*Given information*.
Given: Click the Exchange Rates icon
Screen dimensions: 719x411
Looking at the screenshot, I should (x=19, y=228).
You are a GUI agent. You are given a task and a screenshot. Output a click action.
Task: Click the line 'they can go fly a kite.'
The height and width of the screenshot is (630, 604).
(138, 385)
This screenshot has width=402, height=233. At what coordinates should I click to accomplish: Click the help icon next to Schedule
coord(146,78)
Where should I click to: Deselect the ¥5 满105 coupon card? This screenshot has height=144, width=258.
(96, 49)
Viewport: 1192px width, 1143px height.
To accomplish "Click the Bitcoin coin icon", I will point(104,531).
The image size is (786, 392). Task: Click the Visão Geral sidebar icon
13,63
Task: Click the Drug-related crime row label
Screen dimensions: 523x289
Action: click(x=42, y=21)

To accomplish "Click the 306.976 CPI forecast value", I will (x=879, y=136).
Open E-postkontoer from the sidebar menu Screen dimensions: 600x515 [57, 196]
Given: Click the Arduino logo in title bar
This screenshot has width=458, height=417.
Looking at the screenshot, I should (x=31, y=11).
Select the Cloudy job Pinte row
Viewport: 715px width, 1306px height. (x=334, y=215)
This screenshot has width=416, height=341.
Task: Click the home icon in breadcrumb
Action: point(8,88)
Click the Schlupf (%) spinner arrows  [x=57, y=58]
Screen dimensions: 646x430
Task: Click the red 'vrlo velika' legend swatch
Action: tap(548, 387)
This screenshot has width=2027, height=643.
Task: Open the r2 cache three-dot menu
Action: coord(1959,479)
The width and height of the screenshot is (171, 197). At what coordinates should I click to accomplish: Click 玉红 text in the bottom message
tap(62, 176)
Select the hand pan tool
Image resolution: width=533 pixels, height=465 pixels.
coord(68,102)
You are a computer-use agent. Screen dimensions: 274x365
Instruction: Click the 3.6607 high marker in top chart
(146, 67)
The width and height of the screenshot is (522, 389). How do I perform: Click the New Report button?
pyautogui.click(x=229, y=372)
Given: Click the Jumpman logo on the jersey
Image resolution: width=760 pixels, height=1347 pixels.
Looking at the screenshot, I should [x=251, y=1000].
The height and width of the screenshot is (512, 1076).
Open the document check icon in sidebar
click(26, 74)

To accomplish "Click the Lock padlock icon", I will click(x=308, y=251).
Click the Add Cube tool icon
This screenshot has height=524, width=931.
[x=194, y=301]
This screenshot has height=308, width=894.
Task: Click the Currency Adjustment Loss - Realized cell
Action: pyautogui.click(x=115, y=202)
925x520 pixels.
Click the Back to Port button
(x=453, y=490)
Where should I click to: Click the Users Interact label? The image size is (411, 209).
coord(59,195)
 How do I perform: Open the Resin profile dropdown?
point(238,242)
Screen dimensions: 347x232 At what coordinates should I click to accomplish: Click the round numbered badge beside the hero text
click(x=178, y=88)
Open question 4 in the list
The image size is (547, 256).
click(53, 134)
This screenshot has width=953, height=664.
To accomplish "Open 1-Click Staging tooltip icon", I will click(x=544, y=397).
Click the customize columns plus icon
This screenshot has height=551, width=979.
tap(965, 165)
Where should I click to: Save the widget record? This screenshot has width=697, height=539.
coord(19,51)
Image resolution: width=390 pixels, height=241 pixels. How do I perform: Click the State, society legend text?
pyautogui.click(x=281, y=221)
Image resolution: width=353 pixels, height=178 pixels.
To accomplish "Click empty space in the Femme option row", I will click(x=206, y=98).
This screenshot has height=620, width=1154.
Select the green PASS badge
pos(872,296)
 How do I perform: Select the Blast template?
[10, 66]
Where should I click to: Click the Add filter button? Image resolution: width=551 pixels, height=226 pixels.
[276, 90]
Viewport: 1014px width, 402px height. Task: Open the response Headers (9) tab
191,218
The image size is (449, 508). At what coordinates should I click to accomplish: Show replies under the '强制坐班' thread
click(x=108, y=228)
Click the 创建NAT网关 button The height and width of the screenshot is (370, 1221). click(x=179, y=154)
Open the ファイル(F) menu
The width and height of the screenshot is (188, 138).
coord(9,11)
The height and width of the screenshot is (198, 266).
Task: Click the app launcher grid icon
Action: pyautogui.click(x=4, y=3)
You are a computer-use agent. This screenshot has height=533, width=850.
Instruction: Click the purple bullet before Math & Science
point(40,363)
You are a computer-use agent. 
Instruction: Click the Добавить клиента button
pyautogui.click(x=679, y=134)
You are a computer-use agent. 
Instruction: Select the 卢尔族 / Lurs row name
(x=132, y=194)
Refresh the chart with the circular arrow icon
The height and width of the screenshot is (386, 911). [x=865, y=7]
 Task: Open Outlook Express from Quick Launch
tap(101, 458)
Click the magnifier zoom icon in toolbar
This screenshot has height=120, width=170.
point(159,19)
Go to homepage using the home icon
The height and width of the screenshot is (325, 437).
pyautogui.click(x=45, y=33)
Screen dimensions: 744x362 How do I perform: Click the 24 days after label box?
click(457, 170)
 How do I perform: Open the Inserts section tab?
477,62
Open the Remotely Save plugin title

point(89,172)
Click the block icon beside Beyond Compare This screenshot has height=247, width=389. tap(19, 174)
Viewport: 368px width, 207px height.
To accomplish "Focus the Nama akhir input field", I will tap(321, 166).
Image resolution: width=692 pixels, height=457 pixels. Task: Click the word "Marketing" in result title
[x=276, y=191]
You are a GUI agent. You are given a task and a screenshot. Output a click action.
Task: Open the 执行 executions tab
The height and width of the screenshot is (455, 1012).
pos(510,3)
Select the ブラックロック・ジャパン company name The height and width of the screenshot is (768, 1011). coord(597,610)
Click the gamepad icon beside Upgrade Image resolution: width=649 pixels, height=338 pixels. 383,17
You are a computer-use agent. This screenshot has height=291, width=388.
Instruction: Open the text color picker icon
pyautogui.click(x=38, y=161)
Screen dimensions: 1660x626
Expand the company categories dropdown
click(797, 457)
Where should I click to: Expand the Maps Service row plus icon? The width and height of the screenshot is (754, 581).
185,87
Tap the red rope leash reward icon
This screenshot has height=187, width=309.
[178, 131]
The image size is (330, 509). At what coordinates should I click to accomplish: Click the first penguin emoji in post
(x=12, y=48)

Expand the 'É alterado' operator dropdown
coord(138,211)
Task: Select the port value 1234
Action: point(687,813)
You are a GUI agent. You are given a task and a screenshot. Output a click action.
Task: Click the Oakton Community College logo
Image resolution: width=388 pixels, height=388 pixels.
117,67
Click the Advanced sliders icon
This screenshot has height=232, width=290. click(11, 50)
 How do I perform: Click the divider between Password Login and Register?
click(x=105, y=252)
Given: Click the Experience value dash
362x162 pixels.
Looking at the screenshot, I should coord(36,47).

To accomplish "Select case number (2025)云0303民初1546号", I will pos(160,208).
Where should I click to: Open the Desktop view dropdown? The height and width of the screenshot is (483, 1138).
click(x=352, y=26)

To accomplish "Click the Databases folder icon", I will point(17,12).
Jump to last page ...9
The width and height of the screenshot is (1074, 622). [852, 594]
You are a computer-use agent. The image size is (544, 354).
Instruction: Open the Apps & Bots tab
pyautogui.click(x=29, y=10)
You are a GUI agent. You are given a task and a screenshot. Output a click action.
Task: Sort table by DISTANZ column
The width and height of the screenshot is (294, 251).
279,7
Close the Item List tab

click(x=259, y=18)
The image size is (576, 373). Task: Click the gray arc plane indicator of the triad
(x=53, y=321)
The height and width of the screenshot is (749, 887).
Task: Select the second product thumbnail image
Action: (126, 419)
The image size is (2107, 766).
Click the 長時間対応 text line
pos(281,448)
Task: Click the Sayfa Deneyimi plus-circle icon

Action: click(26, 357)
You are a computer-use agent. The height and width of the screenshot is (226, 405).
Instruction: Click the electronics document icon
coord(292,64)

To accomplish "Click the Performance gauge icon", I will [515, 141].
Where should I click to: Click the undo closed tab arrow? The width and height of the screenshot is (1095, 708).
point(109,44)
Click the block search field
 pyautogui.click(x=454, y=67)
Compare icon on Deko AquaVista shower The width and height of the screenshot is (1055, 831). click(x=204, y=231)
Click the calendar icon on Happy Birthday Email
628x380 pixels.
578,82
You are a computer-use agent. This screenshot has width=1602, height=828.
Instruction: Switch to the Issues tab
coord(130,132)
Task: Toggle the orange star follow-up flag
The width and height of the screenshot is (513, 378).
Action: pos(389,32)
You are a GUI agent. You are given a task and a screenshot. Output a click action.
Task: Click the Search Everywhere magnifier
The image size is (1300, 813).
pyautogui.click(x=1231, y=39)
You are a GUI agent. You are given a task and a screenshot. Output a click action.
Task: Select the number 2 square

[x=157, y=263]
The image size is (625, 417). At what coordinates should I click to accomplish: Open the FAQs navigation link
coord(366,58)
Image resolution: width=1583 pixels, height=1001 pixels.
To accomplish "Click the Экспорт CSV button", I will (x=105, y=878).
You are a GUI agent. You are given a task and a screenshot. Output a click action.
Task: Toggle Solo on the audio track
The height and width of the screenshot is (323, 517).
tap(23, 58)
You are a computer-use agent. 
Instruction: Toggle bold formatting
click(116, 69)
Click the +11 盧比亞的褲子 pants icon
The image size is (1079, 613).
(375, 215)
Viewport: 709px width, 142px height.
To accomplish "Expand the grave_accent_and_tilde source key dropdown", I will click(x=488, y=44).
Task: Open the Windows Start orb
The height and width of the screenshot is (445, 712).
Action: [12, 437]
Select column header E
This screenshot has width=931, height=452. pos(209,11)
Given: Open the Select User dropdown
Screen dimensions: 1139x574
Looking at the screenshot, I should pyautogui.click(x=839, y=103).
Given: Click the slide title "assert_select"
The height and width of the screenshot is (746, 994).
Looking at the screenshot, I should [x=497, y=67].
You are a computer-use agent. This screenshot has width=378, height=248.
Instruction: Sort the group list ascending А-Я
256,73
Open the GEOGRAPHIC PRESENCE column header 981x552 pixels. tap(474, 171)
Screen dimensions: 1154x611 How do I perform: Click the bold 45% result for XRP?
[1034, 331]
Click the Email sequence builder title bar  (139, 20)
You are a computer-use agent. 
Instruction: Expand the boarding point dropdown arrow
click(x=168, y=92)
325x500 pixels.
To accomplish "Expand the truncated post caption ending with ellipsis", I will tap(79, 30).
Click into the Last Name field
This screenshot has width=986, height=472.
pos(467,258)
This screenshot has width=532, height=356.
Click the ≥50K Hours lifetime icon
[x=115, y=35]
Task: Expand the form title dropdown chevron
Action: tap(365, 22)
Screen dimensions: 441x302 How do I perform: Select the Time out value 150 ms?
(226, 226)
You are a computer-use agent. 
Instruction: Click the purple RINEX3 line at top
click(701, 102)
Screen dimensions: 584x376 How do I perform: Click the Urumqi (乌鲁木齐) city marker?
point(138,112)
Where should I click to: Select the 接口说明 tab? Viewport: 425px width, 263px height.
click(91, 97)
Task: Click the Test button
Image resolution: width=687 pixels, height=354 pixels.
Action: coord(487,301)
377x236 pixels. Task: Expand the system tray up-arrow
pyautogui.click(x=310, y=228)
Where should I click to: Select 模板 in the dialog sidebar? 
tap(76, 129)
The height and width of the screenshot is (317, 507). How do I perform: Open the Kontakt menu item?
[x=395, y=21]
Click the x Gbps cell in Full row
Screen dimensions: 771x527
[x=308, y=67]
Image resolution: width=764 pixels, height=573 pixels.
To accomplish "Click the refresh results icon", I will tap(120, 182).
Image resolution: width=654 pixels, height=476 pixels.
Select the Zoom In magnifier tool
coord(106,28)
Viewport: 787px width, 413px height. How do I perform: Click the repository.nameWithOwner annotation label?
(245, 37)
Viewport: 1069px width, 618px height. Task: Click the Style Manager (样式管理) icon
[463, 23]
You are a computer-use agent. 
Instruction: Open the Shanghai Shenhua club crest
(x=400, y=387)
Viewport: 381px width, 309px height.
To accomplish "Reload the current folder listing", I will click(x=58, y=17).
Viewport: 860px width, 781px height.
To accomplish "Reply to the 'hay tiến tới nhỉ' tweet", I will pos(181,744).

*Required action*.
Please retype the data exactly as it stands, from its first line down to the line that contains "Open E-postkontoer from", then stop.

*Answer section*.
Given: Click the Exchange Rates icon
Screen dimensions: 719x411
Looking at the screenshot, I should (x=19, y=228).
You are a GUI agent. You are given a task and a screenshot. Output a click action.
Task: Click the line 'they can go fly a kite.'
The height and width of the screenshot is (630, 604).
(138, 385)
This screenshot has width=402, height=233. At what coordinates should I click to accomplish: Click the help icon next to Schedule
coord(146,78)
Where should I click to: Deselect the ¥5 满105 coupon card? This screenshot has height=144, width=258.
(96, 49)
Viewport: 1192px width, 1143px height.
To accomplish "Click the Bitcoin coin icon", I will point(104,531).
The image size is (786, 392). Task: Click the Visão Geral sidebar icon
13,63
Task: Click the Drug-related crime row label
Screen dimensions: 523x289
Action: click(x=42, y=21)

To accomplish "Click the 306.976 CPI forecast value", I will (x=879, y=136).
Open E-postkontoer from the sidebar menu Screen dimensions: 600x515 [57, 196]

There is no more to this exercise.